## Stored data entries
======
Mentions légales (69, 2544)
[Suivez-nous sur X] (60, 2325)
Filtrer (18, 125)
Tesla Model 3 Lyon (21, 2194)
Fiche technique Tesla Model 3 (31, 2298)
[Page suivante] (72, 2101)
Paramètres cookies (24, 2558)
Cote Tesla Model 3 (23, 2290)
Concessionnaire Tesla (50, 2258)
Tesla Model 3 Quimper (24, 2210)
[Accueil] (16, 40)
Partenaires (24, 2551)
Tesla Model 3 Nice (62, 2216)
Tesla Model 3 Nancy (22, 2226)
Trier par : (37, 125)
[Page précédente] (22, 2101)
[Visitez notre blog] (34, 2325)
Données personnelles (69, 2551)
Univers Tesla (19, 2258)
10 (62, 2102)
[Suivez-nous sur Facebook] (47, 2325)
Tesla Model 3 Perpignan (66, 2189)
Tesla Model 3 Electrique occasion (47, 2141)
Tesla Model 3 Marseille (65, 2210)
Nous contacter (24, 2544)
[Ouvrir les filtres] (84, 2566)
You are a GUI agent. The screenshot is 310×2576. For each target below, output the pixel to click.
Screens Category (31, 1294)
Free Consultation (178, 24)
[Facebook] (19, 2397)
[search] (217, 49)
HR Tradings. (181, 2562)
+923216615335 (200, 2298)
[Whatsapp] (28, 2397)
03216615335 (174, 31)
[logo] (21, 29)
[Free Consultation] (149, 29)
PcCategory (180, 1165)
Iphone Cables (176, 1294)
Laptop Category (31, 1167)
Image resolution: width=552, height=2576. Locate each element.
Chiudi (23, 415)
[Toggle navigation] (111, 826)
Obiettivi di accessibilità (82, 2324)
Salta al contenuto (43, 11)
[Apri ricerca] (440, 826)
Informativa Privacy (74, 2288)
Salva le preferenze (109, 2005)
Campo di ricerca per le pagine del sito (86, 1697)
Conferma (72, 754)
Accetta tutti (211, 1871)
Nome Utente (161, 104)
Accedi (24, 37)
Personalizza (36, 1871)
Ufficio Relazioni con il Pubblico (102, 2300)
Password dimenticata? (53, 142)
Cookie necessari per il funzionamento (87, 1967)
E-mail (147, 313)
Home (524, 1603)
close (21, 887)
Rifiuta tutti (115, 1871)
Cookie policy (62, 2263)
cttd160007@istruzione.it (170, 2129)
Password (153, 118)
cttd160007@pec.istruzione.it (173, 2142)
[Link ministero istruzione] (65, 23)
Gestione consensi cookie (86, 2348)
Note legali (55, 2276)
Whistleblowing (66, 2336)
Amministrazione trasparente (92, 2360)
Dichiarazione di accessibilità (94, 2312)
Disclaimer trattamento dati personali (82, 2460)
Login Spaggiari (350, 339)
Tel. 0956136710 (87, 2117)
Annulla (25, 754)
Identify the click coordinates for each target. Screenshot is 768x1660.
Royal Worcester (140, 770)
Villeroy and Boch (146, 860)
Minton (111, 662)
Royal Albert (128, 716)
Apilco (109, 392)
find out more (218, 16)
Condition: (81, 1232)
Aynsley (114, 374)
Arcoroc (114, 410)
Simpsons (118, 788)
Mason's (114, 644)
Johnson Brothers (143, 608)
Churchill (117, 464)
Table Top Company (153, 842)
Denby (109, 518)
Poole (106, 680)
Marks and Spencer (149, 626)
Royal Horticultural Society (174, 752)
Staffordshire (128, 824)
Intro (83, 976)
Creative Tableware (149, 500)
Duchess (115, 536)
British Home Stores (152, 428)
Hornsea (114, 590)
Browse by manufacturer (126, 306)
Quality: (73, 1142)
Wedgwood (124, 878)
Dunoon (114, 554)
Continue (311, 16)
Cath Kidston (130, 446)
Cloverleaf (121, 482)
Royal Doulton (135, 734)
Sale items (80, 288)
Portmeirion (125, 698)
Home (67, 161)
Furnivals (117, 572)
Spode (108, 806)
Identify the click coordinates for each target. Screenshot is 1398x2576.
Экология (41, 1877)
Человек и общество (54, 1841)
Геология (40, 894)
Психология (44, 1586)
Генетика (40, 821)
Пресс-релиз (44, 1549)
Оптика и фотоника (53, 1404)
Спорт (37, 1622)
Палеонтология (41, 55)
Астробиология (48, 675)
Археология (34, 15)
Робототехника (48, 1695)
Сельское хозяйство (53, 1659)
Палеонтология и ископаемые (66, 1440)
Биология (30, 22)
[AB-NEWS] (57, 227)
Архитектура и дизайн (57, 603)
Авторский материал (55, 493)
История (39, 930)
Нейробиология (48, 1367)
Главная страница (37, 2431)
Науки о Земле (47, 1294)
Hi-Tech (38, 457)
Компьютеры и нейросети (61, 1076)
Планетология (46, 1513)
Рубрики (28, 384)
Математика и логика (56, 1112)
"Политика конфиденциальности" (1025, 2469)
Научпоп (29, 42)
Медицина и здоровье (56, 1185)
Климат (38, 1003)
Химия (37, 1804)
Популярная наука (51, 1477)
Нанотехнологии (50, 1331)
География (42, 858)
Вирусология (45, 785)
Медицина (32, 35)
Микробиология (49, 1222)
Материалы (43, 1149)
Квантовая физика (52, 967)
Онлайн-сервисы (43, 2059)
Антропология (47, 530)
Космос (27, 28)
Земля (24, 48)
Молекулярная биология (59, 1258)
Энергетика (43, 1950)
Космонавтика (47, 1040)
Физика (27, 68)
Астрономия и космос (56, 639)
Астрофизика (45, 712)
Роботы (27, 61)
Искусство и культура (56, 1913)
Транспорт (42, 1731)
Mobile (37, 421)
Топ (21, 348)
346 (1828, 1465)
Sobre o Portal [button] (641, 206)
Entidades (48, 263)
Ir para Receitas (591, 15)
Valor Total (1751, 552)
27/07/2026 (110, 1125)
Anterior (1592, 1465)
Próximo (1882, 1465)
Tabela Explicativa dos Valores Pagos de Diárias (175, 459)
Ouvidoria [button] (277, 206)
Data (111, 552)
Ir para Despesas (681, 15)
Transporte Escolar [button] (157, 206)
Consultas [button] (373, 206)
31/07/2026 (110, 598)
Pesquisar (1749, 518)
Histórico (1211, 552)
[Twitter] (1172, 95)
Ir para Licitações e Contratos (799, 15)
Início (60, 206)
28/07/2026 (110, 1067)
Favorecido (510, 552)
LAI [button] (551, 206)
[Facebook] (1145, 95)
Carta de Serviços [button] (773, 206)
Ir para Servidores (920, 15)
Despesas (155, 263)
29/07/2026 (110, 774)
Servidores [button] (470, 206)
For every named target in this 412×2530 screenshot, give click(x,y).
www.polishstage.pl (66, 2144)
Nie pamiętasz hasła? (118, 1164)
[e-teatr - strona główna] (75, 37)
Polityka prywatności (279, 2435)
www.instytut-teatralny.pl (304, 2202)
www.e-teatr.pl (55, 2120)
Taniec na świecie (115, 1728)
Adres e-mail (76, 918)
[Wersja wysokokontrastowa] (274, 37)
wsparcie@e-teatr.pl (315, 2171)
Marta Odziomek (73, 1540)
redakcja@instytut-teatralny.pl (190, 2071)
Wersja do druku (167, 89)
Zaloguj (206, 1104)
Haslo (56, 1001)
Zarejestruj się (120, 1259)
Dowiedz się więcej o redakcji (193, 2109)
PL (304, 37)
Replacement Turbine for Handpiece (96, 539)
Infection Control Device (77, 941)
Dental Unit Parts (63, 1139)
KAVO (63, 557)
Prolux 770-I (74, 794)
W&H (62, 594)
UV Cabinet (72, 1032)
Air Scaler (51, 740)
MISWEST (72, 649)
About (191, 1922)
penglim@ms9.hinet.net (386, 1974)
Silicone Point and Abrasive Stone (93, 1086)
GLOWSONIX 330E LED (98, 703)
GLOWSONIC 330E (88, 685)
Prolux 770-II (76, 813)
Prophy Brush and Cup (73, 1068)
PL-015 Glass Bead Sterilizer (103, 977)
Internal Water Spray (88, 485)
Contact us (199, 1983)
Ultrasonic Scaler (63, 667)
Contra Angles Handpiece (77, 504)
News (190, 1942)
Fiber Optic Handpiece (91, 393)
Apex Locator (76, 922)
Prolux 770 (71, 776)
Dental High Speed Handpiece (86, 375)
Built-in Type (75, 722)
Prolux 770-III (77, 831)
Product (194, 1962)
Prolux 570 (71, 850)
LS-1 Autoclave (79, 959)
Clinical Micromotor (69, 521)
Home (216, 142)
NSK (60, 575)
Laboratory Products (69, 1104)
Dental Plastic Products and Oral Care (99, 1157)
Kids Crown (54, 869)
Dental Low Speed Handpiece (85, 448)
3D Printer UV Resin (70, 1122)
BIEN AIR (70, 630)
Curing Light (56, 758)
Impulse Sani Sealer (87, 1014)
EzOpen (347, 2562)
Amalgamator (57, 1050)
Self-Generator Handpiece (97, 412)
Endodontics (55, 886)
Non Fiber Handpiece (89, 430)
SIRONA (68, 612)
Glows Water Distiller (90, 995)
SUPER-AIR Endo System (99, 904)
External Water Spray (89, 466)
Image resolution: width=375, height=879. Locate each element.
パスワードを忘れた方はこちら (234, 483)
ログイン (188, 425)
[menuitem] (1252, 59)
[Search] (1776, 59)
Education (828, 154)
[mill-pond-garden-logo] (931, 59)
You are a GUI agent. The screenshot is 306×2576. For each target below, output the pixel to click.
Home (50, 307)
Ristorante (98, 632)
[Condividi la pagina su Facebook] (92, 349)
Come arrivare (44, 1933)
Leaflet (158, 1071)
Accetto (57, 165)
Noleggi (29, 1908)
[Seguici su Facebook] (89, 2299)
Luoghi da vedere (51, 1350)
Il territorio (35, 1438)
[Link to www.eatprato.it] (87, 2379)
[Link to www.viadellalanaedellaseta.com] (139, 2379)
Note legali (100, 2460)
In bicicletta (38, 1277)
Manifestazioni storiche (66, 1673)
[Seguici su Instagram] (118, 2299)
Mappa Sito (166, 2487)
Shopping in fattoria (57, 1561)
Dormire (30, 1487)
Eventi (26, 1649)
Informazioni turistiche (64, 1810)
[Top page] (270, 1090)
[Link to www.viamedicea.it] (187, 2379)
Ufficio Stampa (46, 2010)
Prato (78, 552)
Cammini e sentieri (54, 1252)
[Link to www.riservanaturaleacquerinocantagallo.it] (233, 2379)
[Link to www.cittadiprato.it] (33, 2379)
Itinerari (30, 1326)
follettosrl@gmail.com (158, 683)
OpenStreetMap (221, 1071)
======
## Exercise description
Every line in the records that holds the word "height" should be copied into the answer.

## Answer to this problem
Image resolution: width=552, height=2576. Locate each element.
Image resolution: width=375, height=879. Locate each element.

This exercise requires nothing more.